La junta directiva del WEF ha decidido emprender una investigación después de que el comité de auditoría y riesgos solicitara una revisión exhaustiva sobre las interacciones de Brende con Epstein, las cuales incluyeron correos electrónicos y mensajes de texto. Durante este proceso, el foro ha confirmado que Brende continuará en sus funciones, aunque no participará en la investigación.
En su defensa, Brende se ha expresado al respeto, recordando que conoció a Epstein en una cena en Nueva York en 2018, invitado por el exviceprimer ministro noruego, Terje Rod-Larsen. En su declaración, el director del WEF subrayó su total ignorancia sobre los crímenes pasados de Epstein. No obstante, ha admitido que debió investigar más a fondo el historial del financiero, lamentando su falta de diligencia.
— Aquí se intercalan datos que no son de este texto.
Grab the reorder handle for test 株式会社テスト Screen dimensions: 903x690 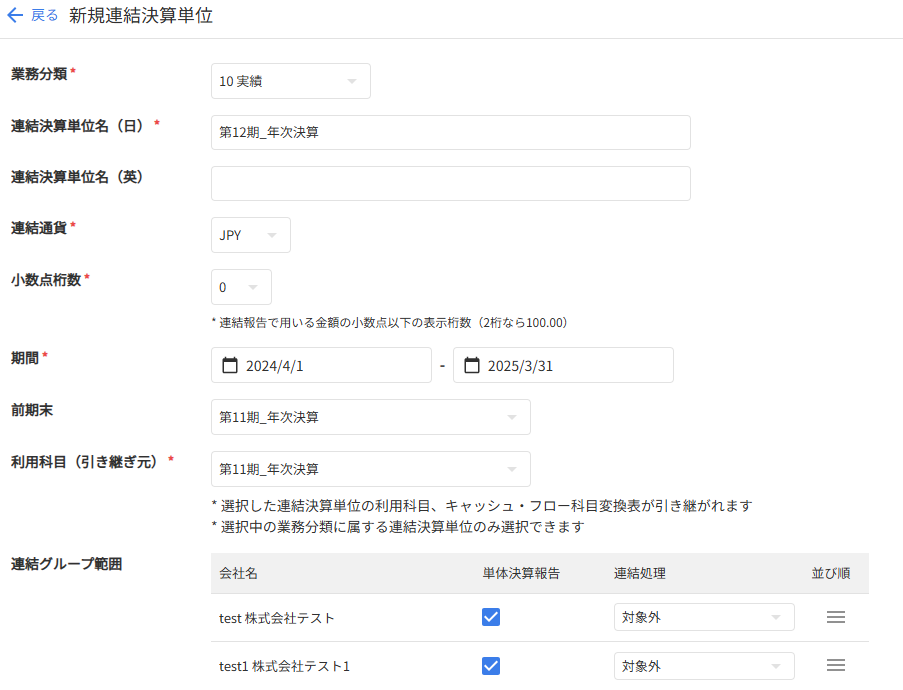pyautogui.click(x=836, y=617)
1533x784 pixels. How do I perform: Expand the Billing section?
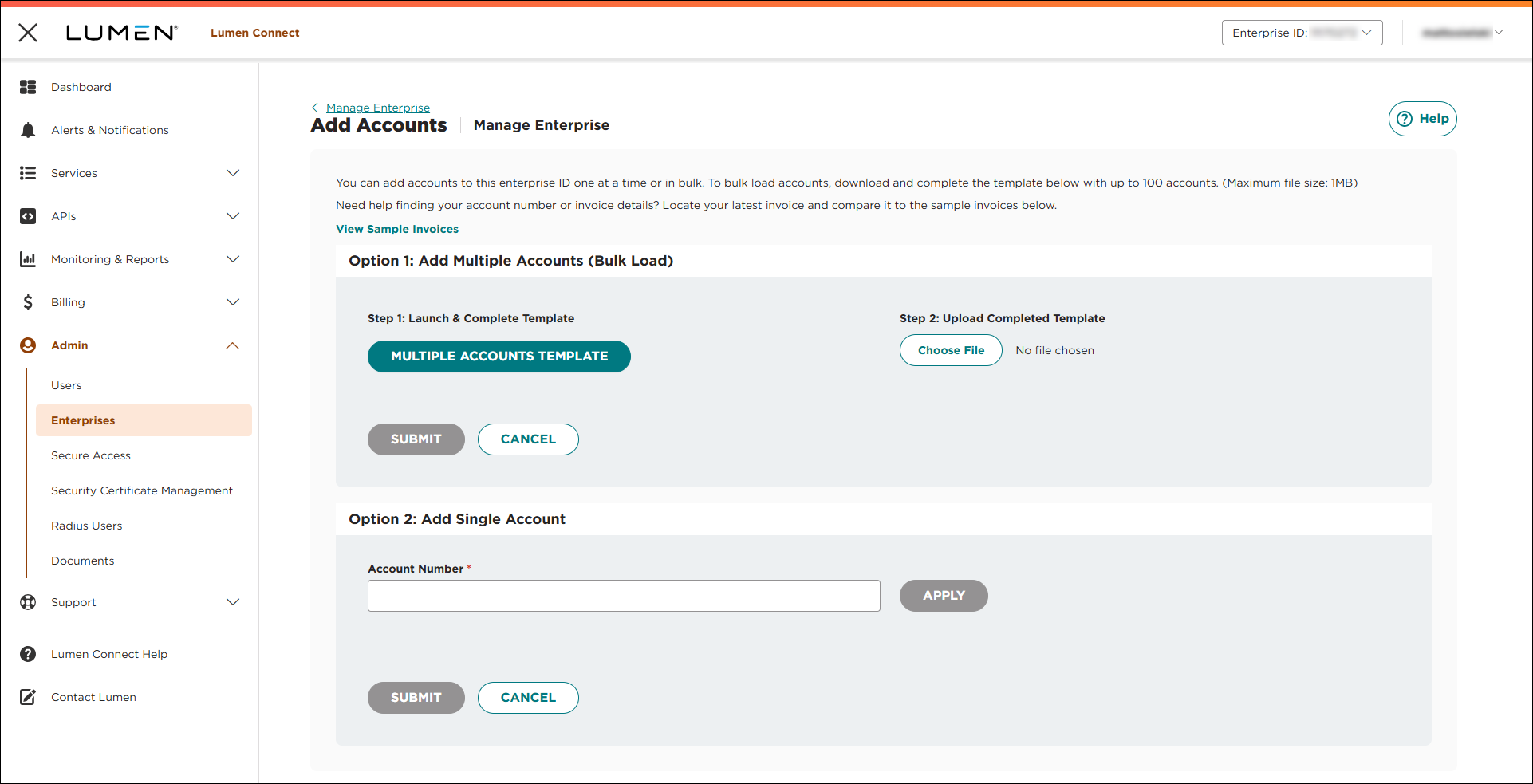232,302
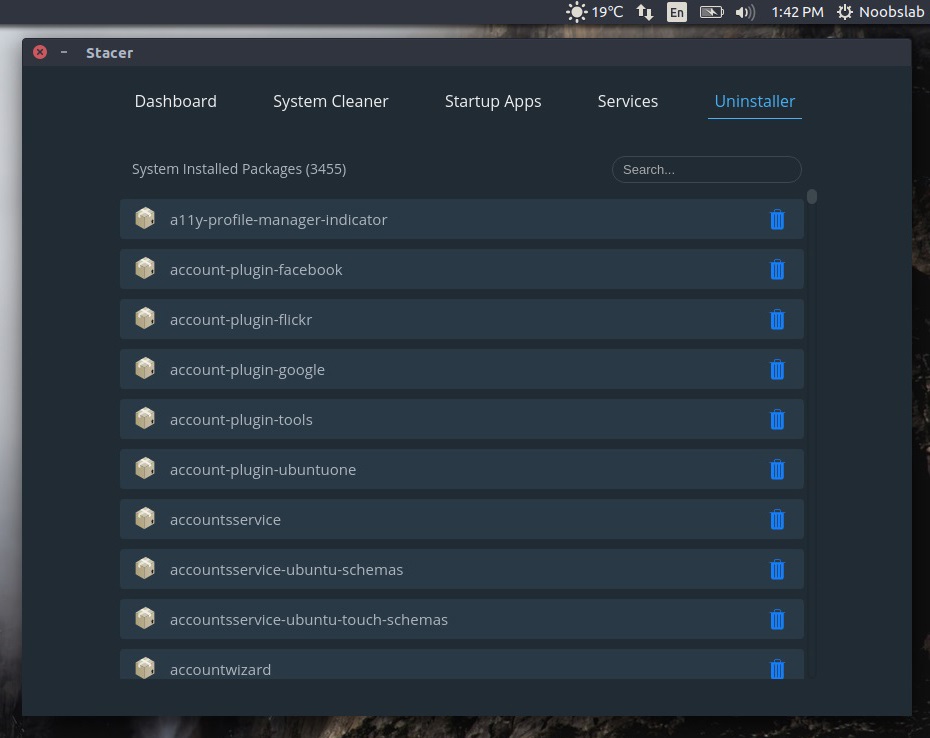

Este escándalo no solo pone en la mira a Brende, sino que también lanza una sombra sobre el WEF, un foro que se presenta como una plataforma donde se discuten las problemáticas más apremiantes del mundo actual. La credibilidad de sus líderes y su compromiso con la ética se verá sin duda afectada por los resultados de esta investigación.
A medida que la situación se desarrolla, tanto el WEF como su director ejecutivo deberán enfrentar las repercusiones de estas revelaciones, que redefinirán no solo su imagen, sino también la confianza que el público tiene en estas instituciones que impulsan debates sobre el futuro económico global.